Via Metro, a report by Helen Branswell of The Canadian Press: Trial combines oral, injectable polio vaccine. Excerpt:
A new report says the first ever trial where oral and injectable polio vaccine were given at the same time to try to quell an outbreak has produced encouraging results.
The vaccination campaign, in and around Somali refugee camps in Kenya, resulted in high vaccination coverage, despite concerns that it would be hard to reach a lot of the children who needed the vaccine.
Follow-up surveys suggest that nearly 93 per cent of children in the camps and almost 96 per cent of children in nearby communities received the combination of oral and injectable polio vaccine, known respectively as OPV and IPV.
One hitch, however, involved the children of nomads who live in the region.
Coverage among those children was quite low, around 34 per cent; many said later they didn’t know about the vaccination campaign or didn’t know where to bring their children to get vaccinated.

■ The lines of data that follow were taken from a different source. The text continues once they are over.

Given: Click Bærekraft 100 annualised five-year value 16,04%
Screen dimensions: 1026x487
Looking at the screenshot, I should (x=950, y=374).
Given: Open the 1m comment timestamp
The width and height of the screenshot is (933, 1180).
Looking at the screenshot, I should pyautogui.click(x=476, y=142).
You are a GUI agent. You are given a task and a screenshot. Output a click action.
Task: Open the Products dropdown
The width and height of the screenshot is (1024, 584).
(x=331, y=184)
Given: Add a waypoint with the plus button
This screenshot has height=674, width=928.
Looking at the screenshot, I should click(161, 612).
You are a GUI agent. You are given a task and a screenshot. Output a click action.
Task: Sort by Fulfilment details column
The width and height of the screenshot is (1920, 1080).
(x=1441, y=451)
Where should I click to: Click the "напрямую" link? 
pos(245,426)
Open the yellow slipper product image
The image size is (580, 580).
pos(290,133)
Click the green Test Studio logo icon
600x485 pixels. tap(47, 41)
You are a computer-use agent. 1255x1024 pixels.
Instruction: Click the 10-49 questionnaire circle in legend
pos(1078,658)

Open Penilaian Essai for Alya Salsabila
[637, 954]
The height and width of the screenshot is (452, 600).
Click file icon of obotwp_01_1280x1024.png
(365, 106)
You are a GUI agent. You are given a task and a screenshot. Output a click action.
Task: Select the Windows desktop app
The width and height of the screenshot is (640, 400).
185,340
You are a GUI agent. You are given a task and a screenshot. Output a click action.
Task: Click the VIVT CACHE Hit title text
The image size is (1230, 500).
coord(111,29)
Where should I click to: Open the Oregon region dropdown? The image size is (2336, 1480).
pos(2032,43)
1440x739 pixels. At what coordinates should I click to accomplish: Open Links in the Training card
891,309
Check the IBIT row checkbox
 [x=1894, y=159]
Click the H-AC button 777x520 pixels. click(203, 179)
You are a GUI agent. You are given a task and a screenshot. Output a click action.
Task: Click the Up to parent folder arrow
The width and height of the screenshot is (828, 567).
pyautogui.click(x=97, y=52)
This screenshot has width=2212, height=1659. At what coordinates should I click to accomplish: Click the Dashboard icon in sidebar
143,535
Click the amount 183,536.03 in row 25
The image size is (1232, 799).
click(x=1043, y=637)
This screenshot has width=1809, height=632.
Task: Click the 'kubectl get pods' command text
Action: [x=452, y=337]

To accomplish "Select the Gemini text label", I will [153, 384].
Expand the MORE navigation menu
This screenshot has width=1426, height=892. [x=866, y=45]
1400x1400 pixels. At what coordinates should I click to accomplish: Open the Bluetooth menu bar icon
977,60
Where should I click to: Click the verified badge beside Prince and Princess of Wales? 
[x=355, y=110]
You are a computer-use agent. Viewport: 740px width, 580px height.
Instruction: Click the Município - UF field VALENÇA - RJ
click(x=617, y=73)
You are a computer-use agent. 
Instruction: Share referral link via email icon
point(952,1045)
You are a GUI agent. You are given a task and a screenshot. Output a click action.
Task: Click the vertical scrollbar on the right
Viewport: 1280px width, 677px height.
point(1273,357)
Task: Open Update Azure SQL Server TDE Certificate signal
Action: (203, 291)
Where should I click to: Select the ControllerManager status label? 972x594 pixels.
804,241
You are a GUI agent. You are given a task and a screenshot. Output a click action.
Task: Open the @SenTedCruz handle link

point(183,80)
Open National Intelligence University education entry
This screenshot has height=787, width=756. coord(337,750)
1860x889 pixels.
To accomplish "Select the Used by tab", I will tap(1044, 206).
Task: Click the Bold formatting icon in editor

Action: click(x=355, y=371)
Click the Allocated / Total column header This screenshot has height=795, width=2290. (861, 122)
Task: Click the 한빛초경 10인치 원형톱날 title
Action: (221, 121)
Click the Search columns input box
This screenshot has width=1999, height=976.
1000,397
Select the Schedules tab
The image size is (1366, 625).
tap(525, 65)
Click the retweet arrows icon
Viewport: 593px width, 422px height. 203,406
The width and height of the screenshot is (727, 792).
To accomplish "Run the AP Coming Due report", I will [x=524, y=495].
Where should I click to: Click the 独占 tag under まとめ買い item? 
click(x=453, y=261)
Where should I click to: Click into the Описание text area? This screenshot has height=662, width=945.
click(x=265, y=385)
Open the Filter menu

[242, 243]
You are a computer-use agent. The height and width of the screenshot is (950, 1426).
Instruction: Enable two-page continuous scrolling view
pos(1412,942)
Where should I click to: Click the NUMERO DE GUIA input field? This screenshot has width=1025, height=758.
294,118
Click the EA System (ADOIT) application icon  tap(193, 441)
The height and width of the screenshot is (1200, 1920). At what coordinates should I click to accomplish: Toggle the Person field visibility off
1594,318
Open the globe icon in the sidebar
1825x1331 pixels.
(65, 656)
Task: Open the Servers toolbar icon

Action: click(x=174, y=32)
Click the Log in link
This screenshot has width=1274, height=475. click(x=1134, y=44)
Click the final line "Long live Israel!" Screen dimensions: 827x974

Still, as the global campaign spearheading polio eradication efforts gets ready to start using IPV more broadly in developing countries, the Kenyan experience provides a hopeful sign it can be a useful tool.
“People, even in the public health community, have been skeptical that you actually could reach very many children in a campaign with an injectable (polio) vaccine,” said Dr. Steven Wassilak, a point person with the U.S. Centers for Disease Control’s polio team.
Details of the campaign and its outcome were reported Thursday in Morbidity and Mortality Weekly Report, a rapid publication journal published by the CDC.